◆ DATA UNDER STUDY
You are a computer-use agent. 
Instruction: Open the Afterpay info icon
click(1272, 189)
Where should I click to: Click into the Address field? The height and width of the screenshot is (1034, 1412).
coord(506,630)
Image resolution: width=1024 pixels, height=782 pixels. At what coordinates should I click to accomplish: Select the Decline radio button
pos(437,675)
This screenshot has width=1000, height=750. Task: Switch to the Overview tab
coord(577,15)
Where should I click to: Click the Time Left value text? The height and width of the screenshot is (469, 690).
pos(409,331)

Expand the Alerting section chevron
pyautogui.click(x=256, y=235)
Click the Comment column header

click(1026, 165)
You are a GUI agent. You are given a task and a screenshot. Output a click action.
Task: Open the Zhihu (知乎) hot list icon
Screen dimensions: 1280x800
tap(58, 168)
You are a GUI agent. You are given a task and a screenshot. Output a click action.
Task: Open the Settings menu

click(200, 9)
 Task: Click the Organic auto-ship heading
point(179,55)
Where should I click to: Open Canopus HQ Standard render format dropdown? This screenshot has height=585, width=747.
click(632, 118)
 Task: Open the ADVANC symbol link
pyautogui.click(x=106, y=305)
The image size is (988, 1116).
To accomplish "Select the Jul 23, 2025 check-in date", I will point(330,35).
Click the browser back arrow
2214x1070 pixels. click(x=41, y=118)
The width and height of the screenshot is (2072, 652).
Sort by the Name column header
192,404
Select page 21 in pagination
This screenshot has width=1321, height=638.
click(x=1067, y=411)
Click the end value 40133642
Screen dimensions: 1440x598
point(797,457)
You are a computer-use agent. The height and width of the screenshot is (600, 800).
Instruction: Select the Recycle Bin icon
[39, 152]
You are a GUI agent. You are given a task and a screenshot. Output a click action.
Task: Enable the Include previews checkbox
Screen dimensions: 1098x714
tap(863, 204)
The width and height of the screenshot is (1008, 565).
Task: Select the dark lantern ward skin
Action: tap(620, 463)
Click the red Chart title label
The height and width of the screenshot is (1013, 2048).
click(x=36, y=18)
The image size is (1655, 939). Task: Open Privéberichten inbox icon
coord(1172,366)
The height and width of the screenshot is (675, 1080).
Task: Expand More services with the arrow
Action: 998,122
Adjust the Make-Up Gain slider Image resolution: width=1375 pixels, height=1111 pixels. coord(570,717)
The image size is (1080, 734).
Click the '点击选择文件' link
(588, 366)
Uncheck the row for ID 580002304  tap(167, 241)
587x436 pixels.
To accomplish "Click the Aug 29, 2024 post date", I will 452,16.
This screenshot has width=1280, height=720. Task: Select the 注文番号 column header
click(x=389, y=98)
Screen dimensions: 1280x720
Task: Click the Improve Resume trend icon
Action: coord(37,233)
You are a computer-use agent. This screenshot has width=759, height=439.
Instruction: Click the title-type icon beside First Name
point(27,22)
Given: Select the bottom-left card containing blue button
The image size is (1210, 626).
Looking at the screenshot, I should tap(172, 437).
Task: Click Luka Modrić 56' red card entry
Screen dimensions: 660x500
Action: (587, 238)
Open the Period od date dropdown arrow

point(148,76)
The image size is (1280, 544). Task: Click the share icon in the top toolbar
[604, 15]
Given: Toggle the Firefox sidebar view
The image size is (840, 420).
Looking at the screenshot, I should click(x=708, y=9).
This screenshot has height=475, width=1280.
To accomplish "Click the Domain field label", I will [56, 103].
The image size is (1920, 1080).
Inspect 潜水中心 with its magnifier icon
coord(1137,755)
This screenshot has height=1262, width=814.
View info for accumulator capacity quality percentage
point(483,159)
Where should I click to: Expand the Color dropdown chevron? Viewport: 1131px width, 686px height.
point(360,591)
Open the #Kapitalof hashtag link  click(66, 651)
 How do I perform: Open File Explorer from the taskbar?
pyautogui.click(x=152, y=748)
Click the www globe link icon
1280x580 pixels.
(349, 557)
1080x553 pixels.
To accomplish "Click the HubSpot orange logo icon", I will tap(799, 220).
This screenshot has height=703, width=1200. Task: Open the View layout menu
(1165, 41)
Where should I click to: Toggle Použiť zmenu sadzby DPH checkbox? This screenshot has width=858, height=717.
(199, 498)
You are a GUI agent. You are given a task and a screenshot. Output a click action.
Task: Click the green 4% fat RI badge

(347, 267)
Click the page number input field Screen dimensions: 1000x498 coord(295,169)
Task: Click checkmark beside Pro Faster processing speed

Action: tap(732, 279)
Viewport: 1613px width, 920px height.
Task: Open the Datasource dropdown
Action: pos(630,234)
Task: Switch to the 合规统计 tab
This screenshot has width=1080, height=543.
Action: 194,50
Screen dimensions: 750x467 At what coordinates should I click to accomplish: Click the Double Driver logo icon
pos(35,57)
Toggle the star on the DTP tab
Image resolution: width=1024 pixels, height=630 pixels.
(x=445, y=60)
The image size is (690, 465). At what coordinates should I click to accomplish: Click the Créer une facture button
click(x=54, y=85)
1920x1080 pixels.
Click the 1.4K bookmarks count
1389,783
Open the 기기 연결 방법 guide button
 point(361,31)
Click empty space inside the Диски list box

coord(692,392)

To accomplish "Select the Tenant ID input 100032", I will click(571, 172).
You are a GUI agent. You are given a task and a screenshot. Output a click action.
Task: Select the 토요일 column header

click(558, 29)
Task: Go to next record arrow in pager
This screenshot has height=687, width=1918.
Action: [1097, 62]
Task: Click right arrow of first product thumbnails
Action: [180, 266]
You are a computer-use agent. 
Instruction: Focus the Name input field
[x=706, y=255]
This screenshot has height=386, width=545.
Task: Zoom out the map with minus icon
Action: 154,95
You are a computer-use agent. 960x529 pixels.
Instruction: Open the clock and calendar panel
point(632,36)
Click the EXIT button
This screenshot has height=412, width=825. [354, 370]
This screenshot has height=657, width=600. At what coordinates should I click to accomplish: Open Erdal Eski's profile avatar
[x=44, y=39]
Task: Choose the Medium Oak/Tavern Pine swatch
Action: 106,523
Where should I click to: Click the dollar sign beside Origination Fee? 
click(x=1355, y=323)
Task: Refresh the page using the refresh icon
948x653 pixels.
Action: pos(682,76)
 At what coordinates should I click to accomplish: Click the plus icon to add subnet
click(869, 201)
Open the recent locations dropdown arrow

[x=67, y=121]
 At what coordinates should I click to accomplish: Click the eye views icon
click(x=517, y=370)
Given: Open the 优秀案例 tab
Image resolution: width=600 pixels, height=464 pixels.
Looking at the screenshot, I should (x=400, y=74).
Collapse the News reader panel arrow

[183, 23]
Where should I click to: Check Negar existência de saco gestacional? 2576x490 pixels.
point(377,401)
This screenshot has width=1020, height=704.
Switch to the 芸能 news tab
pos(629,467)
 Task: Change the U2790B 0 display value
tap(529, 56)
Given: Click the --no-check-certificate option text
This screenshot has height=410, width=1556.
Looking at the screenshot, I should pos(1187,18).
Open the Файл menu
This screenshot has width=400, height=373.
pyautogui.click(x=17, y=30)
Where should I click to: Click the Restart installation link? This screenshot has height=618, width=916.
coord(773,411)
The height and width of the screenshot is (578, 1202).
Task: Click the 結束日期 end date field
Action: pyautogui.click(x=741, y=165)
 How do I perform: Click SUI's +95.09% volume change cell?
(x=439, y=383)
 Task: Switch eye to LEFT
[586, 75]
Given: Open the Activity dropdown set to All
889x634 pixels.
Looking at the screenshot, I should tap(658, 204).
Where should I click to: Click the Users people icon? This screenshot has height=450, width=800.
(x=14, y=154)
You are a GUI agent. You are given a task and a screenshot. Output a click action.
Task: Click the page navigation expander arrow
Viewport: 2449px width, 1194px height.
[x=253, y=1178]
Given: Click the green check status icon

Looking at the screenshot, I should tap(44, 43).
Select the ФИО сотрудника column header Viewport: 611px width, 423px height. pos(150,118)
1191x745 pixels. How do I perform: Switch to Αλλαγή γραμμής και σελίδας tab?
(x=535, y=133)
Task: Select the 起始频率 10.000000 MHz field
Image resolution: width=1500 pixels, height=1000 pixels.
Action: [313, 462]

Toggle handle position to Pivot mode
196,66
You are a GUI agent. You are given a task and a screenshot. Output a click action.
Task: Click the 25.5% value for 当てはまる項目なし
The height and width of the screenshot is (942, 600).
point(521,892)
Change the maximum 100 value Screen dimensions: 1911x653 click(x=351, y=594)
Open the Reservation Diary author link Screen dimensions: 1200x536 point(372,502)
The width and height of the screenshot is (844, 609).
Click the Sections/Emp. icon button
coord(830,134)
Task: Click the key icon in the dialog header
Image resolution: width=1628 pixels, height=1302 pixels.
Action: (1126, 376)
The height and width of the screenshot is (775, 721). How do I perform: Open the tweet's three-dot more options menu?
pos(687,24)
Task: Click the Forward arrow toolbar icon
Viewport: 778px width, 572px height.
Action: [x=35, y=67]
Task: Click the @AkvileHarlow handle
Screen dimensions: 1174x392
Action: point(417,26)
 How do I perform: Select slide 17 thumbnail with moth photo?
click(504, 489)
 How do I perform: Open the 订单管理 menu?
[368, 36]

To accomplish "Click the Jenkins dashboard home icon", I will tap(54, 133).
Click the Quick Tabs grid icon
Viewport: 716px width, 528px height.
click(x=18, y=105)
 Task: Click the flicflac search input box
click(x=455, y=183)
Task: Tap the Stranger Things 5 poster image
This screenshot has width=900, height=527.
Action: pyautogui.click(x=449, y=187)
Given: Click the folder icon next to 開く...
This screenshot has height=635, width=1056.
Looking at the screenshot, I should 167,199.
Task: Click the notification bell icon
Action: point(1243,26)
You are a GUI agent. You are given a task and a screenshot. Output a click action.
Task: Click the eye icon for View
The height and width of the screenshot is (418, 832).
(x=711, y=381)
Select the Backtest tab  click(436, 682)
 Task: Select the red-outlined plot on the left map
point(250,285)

◆ INSTRUCTIONS TO FOLLOW
Take the entries above and return only the lines from the one with "Task: Click the Forward arrow toolbar icon" to the one with "Task: Tap the Stranger Things 5 poster image", both included, unchanged.

◆ COMPLETED TASK
Task: Click the Forward arrow toolbar icon
Viewport: 778px width, 572px height.
Action: [x=35, y=67]
Task: Click the @AkvileHarlow handle
Screen dimensions: 1174x392
Action: point(417,26)
 How do I perform: Select slide 17 thumbnail with moth photo?
click(504, 489)
 How do I perform: Open the 订单管理 menu?
[368, 36]

To accomplish "Click the Jenkins dashboard home icon", I will tap(54, 133).
Click the Quick Tabs grid icon
Viewport: 716px width, 528px height.
click(x=18, y=105)
 Task: Click the flicflac search input box
click(x=455, y=183)
Task: Tap the Stranger Things 5 poster image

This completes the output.